August 2010 • Features
Random Acts of Architecture
By combining classic modernism with a less predictable approach, the San Francisco–based firm Ogrydziak/Prillinger Architects creates the ultimate art collectors’ house.
By Lydia Lee
Professional and personal partners, Ogrydziak and Prillinger met during architecture school at Princeton University, where their professors included the theoreticians Peter Eisenman, Anthony Vidler, and Mark Wigley. “Everybody was interested in psychoanalysis, and there was a lot of talk about how to release the repressed, if you will,” says Prillinger, who is also 39. “When design is truly exciting, you don’t know exactly what’s going to happen.” But that doesn’t mean turning things over entirely to the forces of chaos. “Of course you still want to guide the design, like training a plant,” Ogrydziak says. “When we set up the program to be totally random, there was no tension in it, so we had to modify it. But every time you press ‘Go,’ the program does something that you couldn’t have done by hand.”
After teaming up in 2000, the architects looked at ways to break out of what Prillinger describes as “the inheritance of classic modernism, a staunchly retrograde attachment to the Cartesian grid.” A series of well-received residential projects included Honighaus, a remodeled Edwardian home with a dramatically angled penthouse in San Francisco’s Lower Pacific Heights neighborhood. The architects make use of Rhino, ArchiCAD, and other 3-D-modeling tools in their practice but began developing their own design tools a couple of years ago. They used a visual-programming tool called Processing, designed specifically for artists. Through it, Ogrydziak was able to get comfortable enough with computer programming to write his own code.

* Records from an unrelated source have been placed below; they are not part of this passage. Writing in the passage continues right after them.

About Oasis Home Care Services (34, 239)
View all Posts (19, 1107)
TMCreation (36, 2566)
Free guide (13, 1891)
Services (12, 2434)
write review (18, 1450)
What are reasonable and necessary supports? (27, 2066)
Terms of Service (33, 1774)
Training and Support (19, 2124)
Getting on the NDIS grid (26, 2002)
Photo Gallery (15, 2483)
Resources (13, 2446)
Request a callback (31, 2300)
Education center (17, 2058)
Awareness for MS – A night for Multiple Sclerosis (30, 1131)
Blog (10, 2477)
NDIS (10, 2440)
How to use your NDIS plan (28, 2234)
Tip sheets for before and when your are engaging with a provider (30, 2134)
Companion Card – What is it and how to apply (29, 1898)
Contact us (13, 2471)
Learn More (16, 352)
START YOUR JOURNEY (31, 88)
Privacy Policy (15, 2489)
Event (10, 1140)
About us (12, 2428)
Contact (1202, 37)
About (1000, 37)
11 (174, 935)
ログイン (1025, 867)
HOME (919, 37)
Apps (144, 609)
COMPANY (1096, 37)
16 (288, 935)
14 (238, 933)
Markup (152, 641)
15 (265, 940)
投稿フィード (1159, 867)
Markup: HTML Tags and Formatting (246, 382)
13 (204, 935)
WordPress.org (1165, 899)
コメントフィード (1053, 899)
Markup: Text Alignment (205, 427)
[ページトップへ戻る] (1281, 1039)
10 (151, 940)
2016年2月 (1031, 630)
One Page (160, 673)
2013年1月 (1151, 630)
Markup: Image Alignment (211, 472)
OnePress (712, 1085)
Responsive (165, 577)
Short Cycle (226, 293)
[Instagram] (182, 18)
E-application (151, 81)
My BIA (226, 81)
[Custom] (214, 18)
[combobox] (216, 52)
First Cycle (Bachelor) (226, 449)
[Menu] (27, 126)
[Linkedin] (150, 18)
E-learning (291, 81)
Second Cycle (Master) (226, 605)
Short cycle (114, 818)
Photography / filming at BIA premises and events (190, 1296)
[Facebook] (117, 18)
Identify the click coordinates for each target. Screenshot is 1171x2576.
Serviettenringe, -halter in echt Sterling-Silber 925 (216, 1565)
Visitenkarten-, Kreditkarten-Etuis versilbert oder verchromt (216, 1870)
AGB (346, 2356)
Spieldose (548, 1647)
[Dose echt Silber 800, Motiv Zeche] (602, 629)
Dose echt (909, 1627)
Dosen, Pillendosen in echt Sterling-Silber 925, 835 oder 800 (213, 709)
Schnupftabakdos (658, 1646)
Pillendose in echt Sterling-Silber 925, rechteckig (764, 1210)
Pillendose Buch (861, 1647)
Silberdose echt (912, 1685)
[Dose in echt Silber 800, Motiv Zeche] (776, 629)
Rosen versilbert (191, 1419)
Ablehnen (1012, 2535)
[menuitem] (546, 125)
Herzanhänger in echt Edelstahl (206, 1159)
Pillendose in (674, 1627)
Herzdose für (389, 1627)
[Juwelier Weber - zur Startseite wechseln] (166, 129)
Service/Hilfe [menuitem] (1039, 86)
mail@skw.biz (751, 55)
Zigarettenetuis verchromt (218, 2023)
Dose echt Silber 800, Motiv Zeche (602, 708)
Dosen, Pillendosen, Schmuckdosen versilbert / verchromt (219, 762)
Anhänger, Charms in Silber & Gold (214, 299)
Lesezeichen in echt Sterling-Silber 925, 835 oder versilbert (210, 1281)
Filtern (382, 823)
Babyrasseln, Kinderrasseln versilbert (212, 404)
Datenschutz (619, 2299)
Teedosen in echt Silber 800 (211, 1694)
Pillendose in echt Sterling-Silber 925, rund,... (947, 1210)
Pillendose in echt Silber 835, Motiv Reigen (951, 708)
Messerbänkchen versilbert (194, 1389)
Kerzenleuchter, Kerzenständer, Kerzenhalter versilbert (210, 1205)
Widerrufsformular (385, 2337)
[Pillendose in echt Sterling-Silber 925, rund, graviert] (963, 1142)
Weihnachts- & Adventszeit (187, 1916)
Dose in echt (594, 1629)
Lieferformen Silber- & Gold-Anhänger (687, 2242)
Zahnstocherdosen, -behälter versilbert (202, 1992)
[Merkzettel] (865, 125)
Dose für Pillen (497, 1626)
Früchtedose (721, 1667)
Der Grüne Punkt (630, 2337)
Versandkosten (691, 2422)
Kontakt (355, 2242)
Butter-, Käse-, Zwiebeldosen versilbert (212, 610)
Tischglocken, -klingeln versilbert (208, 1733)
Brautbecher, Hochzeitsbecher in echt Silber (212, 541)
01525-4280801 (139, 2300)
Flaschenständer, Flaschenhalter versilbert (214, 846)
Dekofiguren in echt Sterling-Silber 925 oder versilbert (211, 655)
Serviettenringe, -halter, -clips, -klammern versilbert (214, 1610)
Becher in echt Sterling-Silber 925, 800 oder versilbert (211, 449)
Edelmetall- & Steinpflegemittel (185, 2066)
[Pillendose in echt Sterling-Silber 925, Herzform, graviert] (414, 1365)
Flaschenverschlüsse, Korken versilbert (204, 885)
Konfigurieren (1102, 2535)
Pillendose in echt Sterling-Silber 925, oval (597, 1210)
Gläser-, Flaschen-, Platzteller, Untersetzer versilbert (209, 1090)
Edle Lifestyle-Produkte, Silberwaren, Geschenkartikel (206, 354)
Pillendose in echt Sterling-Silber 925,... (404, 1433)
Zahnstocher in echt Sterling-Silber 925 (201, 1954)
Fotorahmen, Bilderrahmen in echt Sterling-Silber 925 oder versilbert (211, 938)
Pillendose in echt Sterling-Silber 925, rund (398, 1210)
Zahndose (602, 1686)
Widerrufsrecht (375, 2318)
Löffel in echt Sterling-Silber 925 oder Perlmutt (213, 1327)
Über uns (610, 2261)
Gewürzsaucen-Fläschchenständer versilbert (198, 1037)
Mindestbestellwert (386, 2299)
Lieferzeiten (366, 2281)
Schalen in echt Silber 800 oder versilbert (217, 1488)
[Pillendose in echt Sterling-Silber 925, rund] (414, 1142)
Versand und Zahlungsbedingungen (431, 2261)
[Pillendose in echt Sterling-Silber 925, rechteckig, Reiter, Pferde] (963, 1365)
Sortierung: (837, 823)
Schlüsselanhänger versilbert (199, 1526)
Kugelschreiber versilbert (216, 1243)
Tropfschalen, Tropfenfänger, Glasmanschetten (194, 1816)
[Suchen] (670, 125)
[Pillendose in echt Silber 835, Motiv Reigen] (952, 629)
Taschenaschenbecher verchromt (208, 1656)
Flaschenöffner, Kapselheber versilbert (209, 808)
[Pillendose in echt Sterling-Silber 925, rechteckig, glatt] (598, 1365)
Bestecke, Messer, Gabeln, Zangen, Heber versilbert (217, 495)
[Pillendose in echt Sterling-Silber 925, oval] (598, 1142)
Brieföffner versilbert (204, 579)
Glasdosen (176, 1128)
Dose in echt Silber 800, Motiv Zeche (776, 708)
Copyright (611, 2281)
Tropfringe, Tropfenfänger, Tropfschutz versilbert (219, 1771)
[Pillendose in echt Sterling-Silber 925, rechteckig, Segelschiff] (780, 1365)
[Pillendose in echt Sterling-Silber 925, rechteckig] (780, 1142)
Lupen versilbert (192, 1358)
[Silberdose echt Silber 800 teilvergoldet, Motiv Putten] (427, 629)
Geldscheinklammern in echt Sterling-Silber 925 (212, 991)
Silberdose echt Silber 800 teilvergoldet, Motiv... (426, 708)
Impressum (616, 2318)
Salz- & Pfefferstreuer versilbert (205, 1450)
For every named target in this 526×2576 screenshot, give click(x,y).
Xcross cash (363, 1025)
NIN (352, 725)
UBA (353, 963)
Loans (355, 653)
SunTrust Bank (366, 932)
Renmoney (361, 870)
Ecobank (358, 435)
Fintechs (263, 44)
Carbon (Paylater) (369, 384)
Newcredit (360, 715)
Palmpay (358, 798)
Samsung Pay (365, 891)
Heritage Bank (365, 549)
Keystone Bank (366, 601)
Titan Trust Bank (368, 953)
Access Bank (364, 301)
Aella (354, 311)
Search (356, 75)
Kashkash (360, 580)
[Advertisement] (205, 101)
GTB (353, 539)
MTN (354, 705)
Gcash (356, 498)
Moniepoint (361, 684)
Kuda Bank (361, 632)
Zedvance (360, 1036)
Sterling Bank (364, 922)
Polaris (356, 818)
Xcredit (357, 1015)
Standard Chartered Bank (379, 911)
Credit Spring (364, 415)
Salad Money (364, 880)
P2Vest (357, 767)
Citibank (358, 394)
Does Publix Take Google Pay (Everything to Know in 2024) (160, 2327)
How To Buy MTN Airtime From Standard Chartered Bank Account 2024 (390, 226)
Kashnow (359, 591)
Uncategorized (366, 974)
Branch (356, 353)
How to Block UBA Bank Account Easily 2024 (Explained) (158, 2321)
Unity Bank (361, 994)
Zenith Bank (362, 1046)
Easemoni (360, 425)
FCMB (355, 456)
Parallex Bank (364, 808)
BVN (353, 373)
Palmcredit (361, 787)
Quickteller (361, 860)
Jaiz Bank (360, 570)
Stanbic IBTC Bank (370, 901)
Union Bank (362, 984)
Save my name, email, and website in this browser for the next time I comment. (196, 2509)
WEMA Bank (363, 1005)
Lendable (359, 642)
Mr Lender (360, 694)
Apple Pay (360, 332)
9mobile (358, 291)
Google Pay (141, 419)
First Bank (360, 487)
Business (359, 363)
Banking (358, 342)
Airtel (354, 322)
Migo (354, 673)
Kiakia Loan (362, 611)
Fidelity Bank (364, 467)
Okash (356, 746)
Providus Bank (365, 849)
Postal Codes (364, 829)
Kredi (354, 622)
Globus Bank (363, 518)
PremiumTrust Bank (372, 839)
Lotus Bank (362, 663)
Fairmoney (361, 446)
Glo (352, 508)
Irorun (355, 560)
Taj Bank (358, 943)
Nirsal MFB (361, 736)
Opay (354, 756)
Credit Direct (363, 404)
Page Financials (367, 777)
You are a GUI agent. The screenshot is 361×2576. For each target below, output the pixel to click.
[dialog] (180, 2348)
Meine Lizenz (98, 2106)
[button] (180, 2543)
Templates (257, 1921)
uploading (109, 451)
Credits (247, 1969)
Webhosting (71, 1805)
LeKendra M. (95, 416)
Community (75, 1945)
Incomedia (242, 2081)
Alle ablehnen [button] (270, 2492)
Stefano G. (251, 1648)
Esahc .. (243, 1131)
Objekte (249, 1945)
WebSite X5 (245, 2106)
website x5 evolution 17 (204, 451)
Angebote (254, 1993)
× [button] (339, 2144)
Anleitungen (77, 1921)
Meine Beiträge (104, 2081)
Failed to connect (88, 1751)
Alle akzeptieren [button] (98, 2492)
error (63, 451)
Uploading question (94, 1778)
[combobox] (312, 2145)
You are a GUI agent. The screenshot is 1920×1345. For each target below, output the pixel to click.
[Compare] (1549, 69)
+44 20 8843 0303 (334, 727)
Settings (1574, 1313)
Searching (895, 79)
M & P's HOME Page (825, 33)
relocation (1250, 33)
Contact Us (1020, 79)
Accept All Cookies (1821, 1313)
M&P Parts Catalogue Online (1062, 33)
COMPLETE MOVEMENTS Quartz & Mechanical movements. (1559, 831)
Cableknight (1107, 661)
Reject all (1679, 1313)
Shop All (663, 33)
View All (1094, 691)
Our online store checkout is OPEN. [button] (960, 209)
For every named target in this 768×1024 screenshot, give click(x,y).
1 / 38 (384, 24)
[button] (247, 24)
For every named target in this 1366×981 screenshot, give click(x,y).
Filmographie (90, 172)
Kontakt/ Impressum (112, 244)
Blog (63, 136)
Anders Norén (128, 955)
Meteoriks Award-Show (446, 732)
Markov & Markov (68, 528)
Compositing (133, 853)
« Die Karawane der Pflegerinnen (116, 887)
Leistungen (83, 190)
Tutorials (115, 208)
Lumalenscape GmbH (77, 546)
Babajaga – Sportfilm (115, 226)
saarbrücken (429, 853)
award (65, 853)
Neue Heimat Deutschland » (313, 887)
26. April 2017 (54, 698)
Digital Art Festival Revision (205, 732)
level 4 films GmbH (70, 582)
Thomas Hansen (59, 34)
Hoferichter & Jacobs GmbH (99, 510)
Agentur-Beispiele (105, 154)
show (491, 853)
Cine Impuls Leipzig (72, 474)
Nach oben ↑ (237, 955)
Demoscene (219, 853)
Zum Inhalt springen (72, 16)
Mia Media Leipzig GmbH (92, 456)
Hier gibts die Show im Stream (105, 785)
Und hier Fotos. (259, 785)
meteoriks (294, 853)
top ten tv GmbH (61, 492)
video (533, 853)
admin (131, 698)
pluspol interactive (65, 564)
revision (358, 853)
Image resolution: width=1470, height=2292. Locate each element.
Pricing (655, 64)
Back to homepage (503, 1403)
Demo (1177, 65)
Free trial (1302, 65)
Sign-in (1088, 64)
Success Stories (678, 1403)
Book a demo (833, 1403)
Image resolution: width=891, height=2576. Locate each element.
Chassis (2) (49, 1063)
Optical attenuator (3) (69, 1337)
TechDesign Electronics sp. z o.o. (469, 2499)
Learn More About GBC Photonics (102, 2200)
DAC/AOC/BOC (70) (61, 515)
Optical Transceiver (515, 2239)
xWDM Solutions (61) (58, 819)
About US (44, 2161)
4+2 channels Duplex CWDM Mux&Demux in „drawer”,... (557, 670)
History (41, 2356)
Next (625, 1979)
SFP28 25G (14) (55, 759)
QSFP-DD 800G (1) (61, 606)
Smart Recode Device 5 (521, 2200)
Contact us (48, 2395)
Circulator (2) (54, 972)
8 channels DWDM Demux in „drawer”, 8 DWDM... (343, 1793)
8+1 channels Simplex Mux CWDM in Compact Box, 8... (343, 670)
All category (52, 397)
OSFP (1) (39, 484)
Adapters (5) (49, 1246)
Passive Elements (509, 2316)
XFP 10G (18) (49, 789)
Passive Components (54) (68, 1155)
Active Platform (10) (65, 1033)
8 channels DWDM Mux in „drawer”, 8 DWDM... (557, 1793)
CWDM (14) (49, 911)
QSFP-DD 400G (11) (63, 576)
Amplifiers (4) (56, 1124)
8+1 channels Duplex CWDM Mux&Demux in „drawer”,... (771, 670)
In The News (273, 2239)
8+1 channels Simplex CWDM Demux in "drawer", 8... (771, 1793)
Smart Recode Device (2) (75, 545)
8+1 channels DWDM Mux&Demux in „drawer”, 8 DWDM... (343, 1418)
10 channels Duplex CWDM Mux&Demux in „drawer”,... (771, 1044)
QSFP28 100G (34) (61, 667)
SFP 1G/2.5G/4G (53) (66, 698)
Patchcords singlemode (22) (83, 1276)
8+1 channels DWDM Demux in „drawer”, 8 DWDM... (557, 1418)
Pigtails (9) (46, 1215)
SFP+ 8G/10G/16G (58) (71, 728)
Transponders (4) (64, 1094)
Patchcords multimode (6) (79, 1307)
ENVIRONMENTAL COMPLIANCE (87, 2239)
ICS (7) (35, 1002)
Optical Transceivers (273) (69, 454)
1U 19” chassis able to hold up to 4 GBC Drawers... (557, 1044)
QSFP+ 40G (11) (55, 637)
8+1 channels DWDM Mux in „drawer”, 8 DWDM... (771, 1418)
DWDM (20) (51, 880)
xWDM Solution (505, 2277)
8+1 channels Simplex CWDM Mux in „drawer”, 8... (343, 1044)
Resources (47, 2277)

The architects first introduced controlled randomness into their work with a CNC-milled concrete wall, a water feature at Honighaus. The program generated graceful, origamilike pleats for the water to flow over. “It’s scary at first to build something straight from the computer,” Ogrydziak says. “We wouldn’t have had the guts to do that with the facade here if we hadn’t already had that experience.”
Ogrydziak/Prillinger had the chance to try a little more randomness in the roof garden of the Gallery House. Dotted among the alien-looking succulents are more of what the architects call “mathematical-organic” objects. Pavers marked with the facade’s mesh pattern have irregular forms generated by a complementary algorithm. Three intricately faceted boulders, created by manipulating geometric solids, serve as benches. In this otherworldly sculpture garden, rocks have been swapped out for counterparts from a parallel universe. “We’re trying to see a world with many, many options and then selecting a few,” Prillinger says. “We’re trying to see a space for design as charged with possibility.”
What do the architects hope to do next? “We’d like to see how we can introduce that sense of discovery to an entire building,” Ogrydziak says. “It’s interesting to see what happens when there isn’t a neat resolution, that there’s some messiness to a project.”